España, y por lo tanto Cataluña, pero también, por desgracia, Europa entera, estan sumidas en la más honda crisis económica desde los años 1930. Más aún: los diez años que vienen serán durisímos. España no ha salido de la zona de riesgo en la cual se encuentra. Pues bien, la sociedad española (y la catalana) están sometidas a un auge de las angustias e inquietudes de todo tipo. El populismo puede ser una respuesta política (¡huelga decir que de corto plazo!) a esta crisis. Creo detectar en la apuesta de Mas una huida hacía el populismo. Un populismo sutil que utiliza la frustración de una parte de la opinión pública catalana para presentarse disfrazado. Para mi, el proyecto de independencia ya no esconde esta dimensión de reinvidicación populista : el dinero catalán para los catalanes. Pero ahí Mas ha perdido. El populismo ha encontrado en ERC un mejor exponente. CiU representaba un cierto grado de racionalidad política: el electorado catalán ha castigado el abandono de esta tradición centrista, moderada y liberal.

Mas se ha creido el Moises del pueblo catalán. Hoy por hoy, se queda en un lider bastante debilitado. Ha demostrado que no tenia la talla de Pujol. El mismo Pujol que habia dicho “soy catalan y español, pero si el ser español me impide ser catalan, no tendré otro remedio que ser solamente catalan”. Pues bien: ¿Qué ha cambiado desde 2003 para que esta frase se corresponda con la actualidad y la realidad? El electorado catalan acaba de demostrar que se puede seguir siendo catalán y español. Mas se ha equivocado: no hay un proyecto español en marcha que supondría impedir a los catalanes ser catalanes.

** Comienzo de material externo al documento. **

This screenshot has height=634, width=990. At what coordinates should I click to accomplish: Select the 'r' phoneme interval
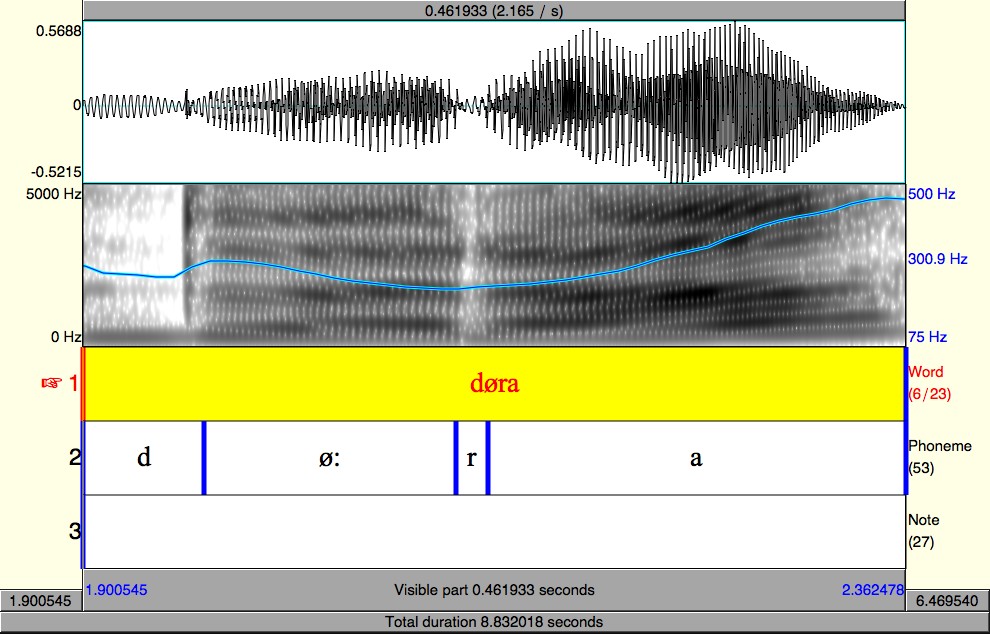[x=471, y=458]
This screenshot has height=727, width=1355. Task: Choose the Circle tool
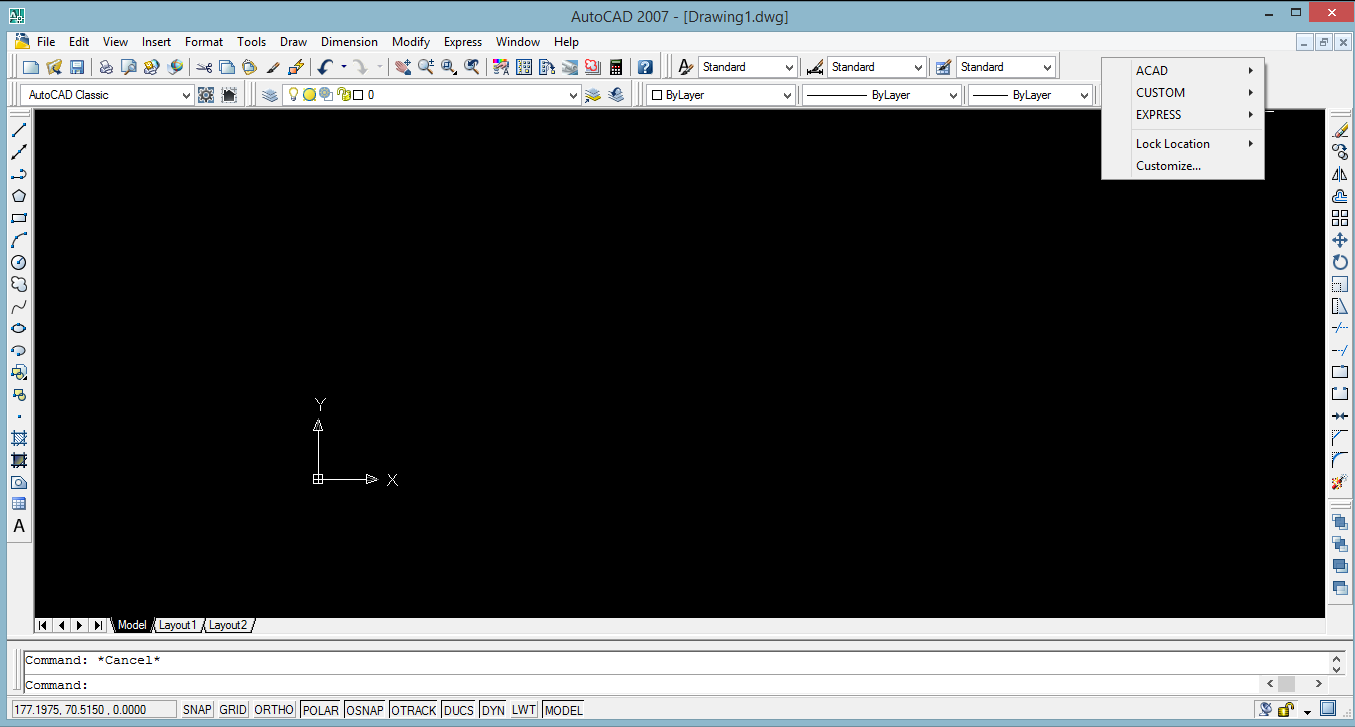[19, 261]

Desde Francia, que el lector me permita exprimir un temor. La cultura constitucional española no es honda ni solida. Y sin embargo la constitución del 78 y el funcionamiento de la democracia española son los mejores legados que los españoles se han hecho a si mismos. No hay que seguir jugando con esto. Es un tesoro frágil que hay que cuidar. Por favor, más razón, más racionalidad, más sentido común en una España que se enfrenta al desafío económico y social más peligroso de su historia contemporánea.